Operation Give Me A Brake! Again: Drum Brakes and Wheel Seals on a Mitsubishi 8-inch Axle

Last fall/winter, I went through redoing the front brakes with a seizing caliper and leaking master cylinder. We’ll now timeskip from last November or thereabouts to the April/May timeframe to round out the story. After a mountain blasting adventure before Memorial Day weekend (because you never go there on actual holiday weekends), the first thing I noticed was a very gentle pull to the right under moderate to heavy braking, almost like if one of the calipers had frozen again.

However, I remembered that the rear brakes should be activating first – and more experimentation led me to find out that the left rear drum brake was seemingly not contributing to the whole “braking” bit. My usual habit these days is to bust out Mikuvan for random life errands and weekend warrior adventures, only occasionally taking it to the lab, so it wasn’t a high-priority interrupt. I had figured maybe the rear drum brakes were finally wearing down, as they typically last a long time.

So I parked it until the weekend to have a look at the rear brakes, since the last time I thought about them at all was way back in 2013 (on this very site!). Well, come Friday night, I dive under to have a look and find…

Well crap. A quick wine tasting confirmed it was gear oil from the differential. Looks like I have some leaking axle seals to contend with!

Mikuvan’s rear axle is a Mitsubishi light truck axle that is some times (but not universally) called the “8 inch”, presumably for the diameter of the ring gear. At least, that was the only name I could seemingly find in repetition on the Internets. It’s not nearly as commonly found as the popular American axles like the Dana 60/70 models found in vantrucks.
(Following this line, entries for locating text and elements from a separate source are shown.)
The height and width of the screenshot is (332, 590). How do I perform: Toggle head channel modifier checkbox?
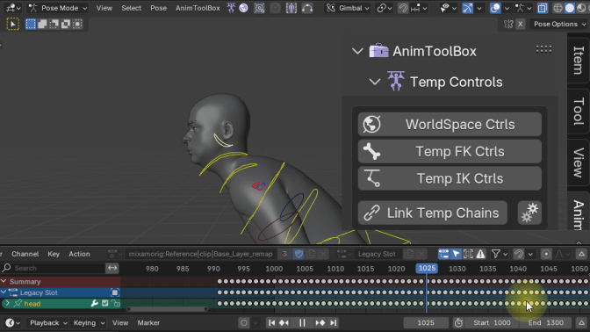click(x=105, y=303)
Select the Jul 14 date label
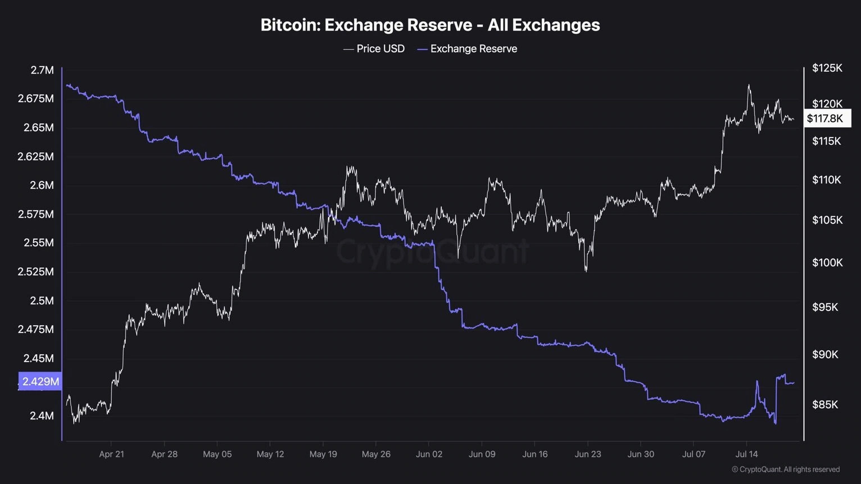This screenshot has height=484, width=861. point(747,454)
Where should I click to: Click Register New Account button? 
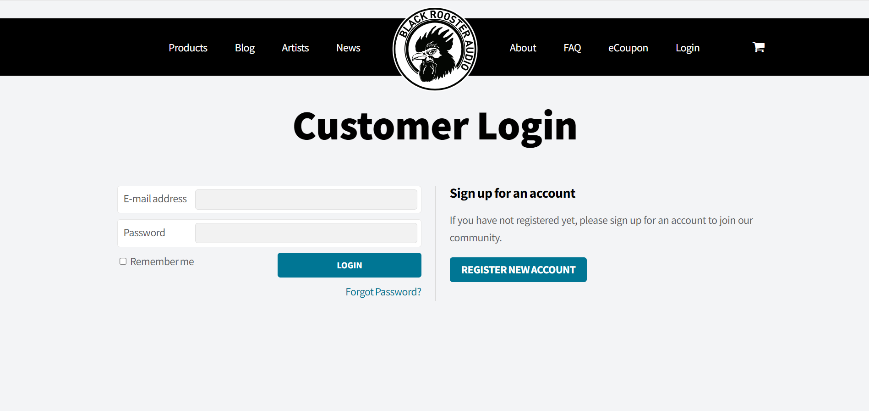point(518,270)
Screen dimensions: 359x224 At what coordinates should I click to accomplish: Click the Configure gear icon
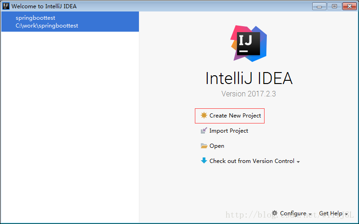pyautogui.click(x=275, y=213)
It’s a “semi floating” design where the axle shaft itself runs in bearings mounted on the inside of the axle tube. In robot land I might call it a “live” axle (which means something different in vanland, incidentally what is shown here with a solid straight-across axle tube and differential).

Having also done Vantruck’s rear brakes recently, another post series on its own, taking this thing apart is going to be a lot more gory. By the book, it will involve deconstructing the brakes and wheel hub assembly just to get to the seals. Vantruck has a Dana 60 full-floating type rear axle, where the shaft is an entire separate thing and the wheels ride on bearings on the outside of the axle tube.
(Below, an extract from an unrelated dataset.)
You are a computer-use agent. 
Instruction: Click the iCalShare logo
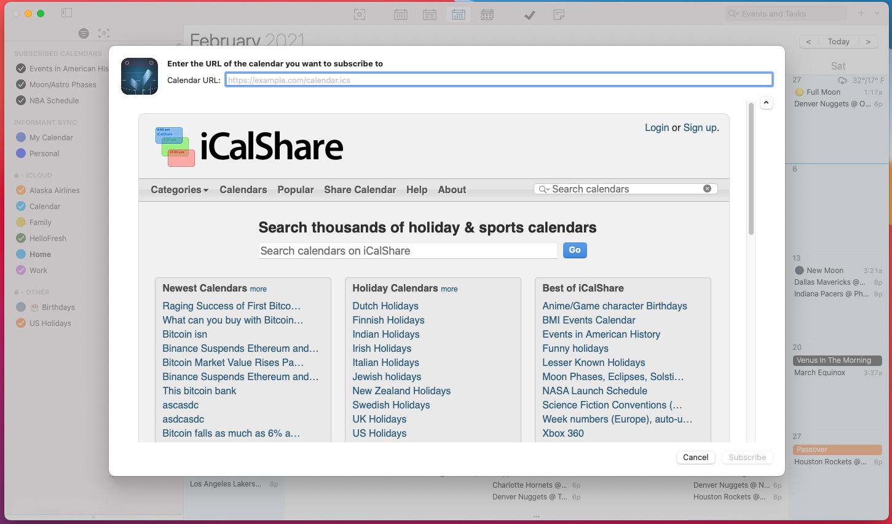click(x=250, y=146)
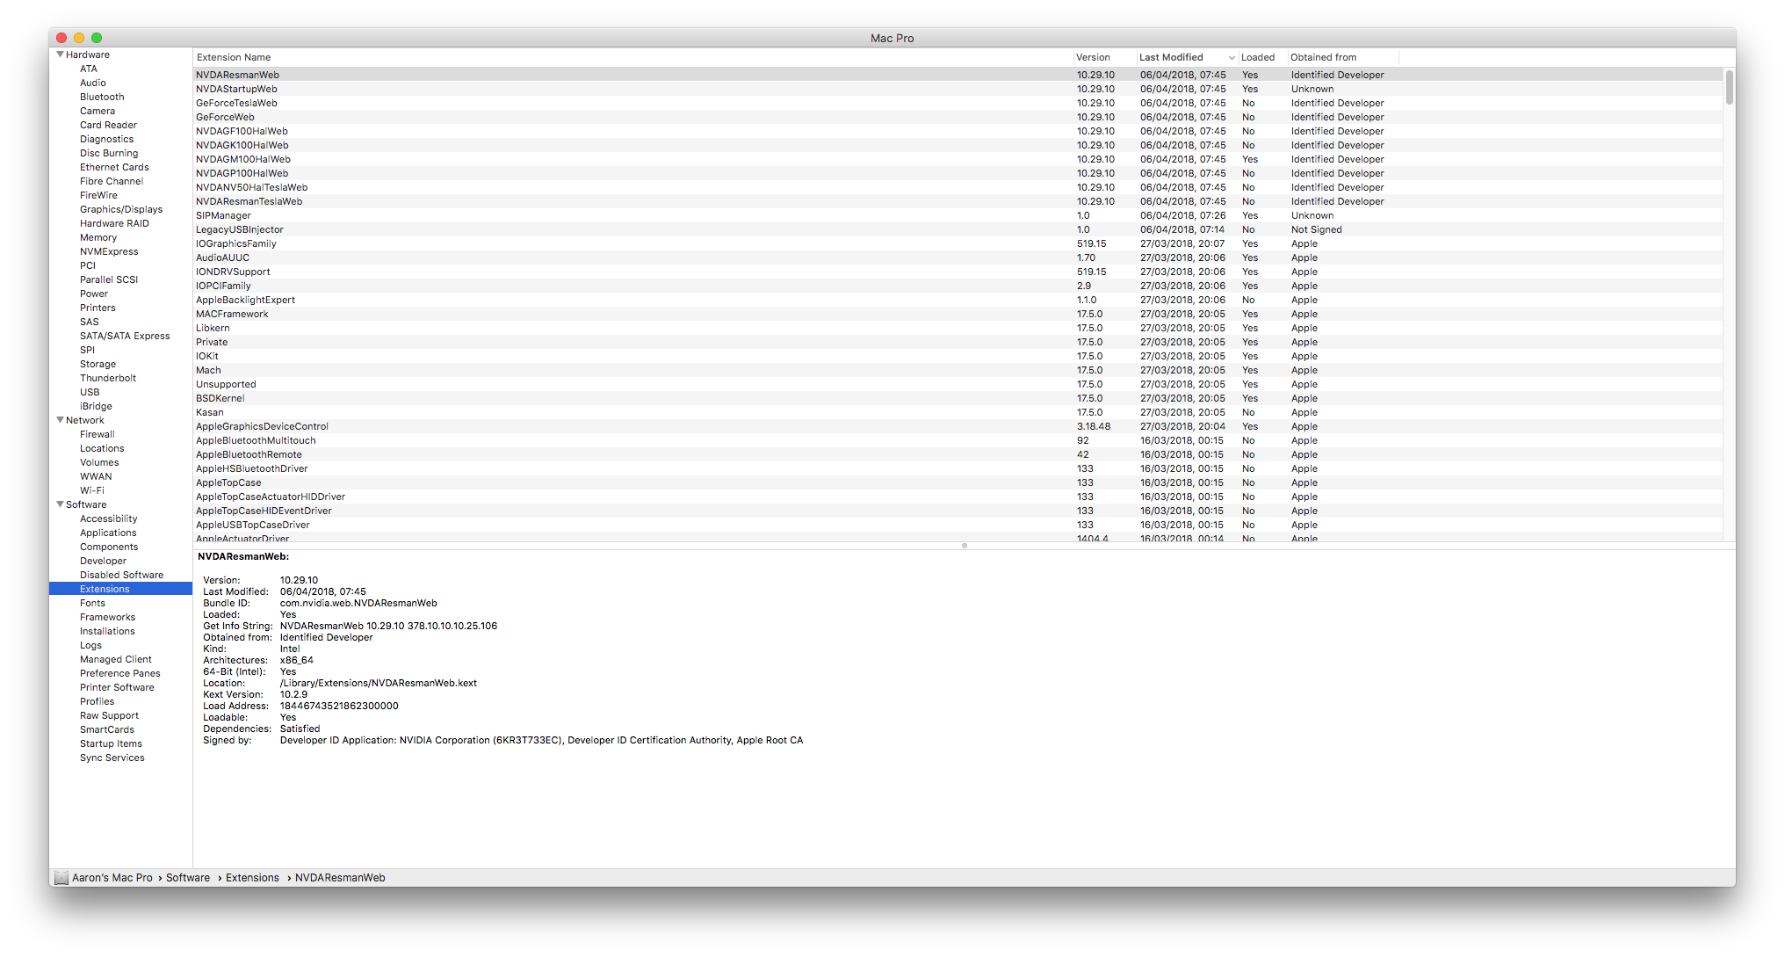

So this was not going to be a casual one-day repair, at least for me. There was a lot of mentions of pressing this and shimming that, on top of needing to deconstruct and reconstruct drum brakes. While I’m in there (famous last words), those might as well get replaced.

I ended up making a battle plan for parts that I needed to change or inspect and put a couple of things on order from RockAuto: the inner and outer seals for each side, new bearings, and a drum brake hardware kit. I already had brake shoes and wheel cylinders from many moons ago.

Well the first thing to do is take the wheels off. This turned out to be a side quest all on its own, because…

Last spring not long after Mikuvan was retired from handling daily drudgery, I got a set of Chinesium wheel spacers off eBay Motorsports to push the rear wheels out about 2 inches on each side. For some reason, the 2WD vans have a narrower rear track – and it’s always looked kind of funny to me. For reference, check this old (2016) photo of Mikuvan on the Dragon and notice how much inset the rear right tire is. I figured the 2″ of spacing would rectify the visual oddity and might buy me some more stability while I was at it.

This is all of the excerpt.